Simon Dalle-Vedove rappelle que le travail des physiothérapeutes et des TRP est règlementé par un ordre professionnel. 

De plus, ils ont l’habitude de travailler en équipe avec d’autres professionnels, savent évaluer les risques de chutes des patients, et certains ont une expertise en problèmes cardio-respiratoires. Ils savent aussi administrer de l’oxygène aux patients pour lesquels cela est prescrit.

« Niveau d’improvisation majeur »

L’Ordre professionnel de la physiothérapie du Québec (OPPQ), qui regroupe quelque 8200 membres et dont la mission consiste à protéger le public, a aussi manifesté son impatience dans une lettre envoyée à la ministre de la Santé, Danielle McCann, à la fin de la semaine dernière.

Selon son président, Denis Pelletier, l’appel du premier ministre Legault aux médecins spécialistes, alors que d’autres professionnels auraient de meilleures compétences pour aider à résorber la crise dans les CHSLD, dénote un « niveau d’improvisation majeur ». « Des choix discutables ont été faits », souligne M. Pelletier en entrevue.

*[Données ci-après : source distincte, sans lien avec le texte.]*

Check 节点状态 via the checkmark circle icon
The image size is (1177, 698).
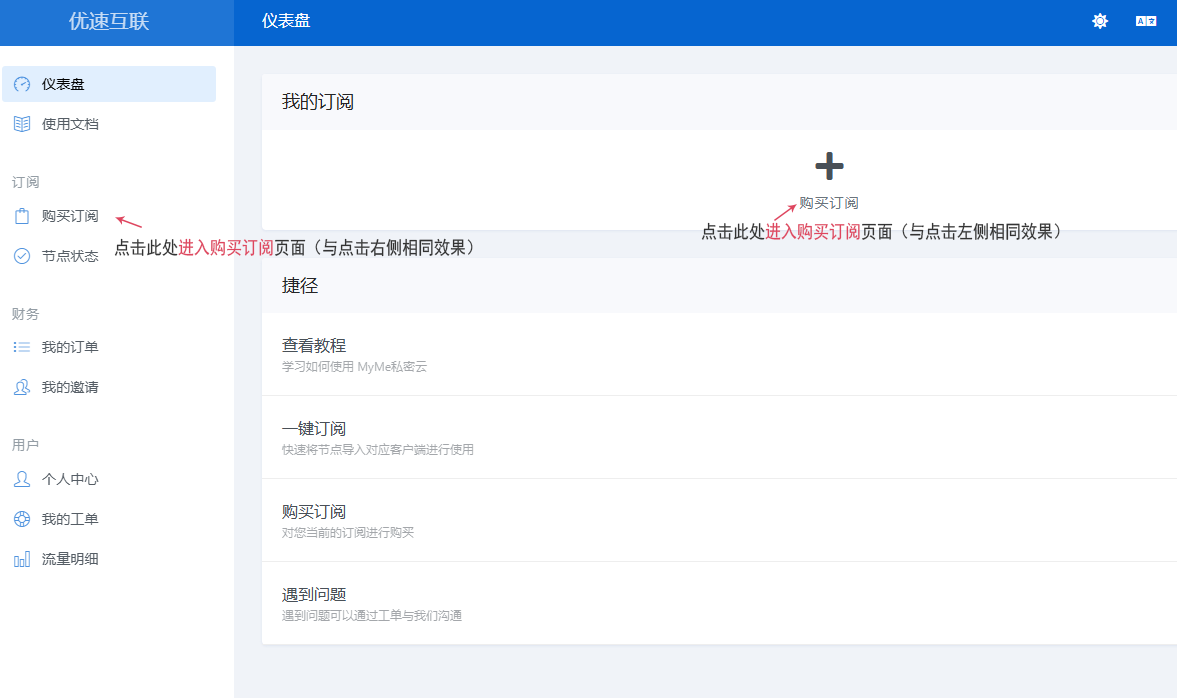tap(22, 255)
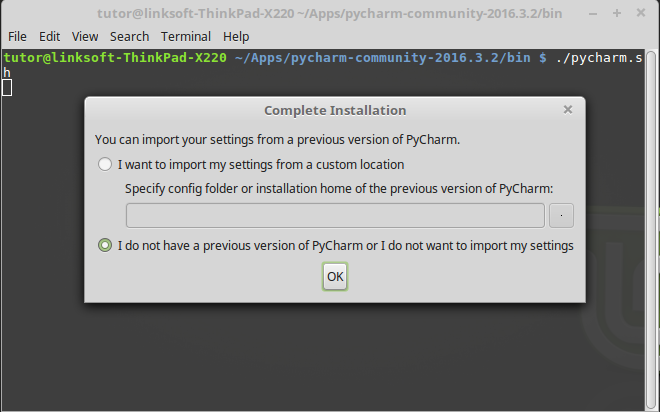The image size is (660, 412).
Task: Click the terminal window title bar
Action: (330, 13)

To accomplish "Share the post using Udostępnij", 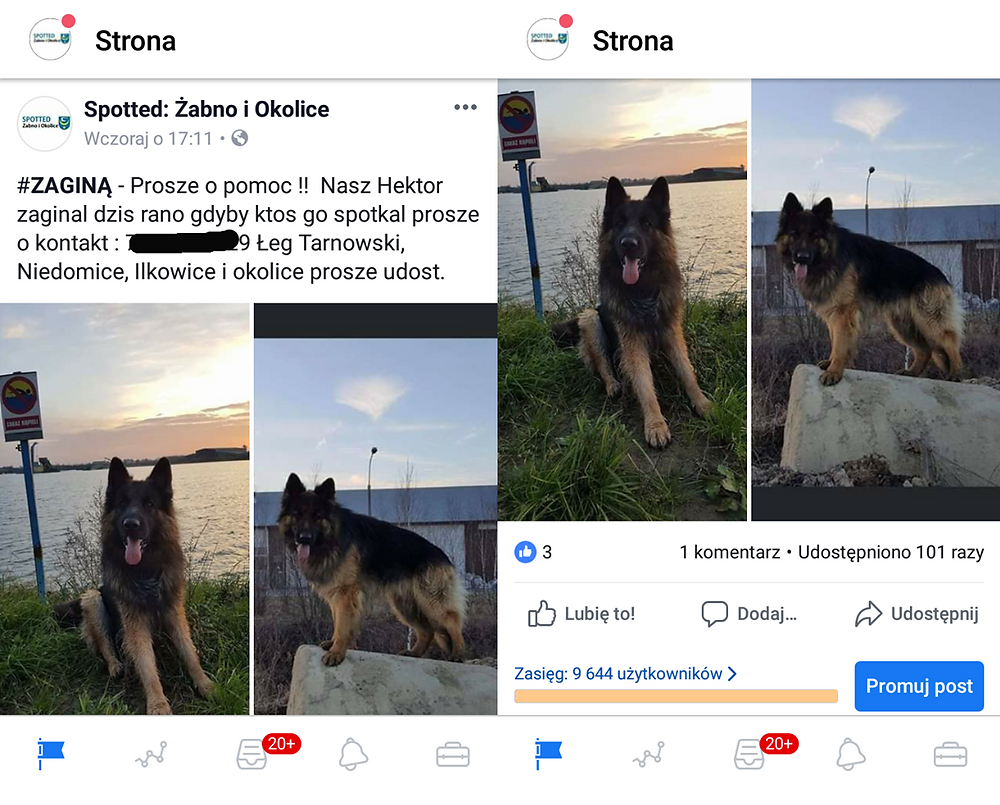I will (x=917, y=614).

« Plusieurs de nos membres pratiquant dans le secteur public de la santé nous ont informé être souvent limités dans le présent contexte de la COVID-19 à des tâches administratives ou à des travaux d’entretien ménager. Pourtant, considérant leur formation et leurs compétences, ils pourraient intervenir directement auprès des aînés et apporter ainsi une contribution beaucoup plus utile. Je porte à votre attention que la moitié de nos membres pratiquent dans le secteur public de la santé », peut-on lire dans la lettre de l’OPPQ envoyée à la ministre McCann.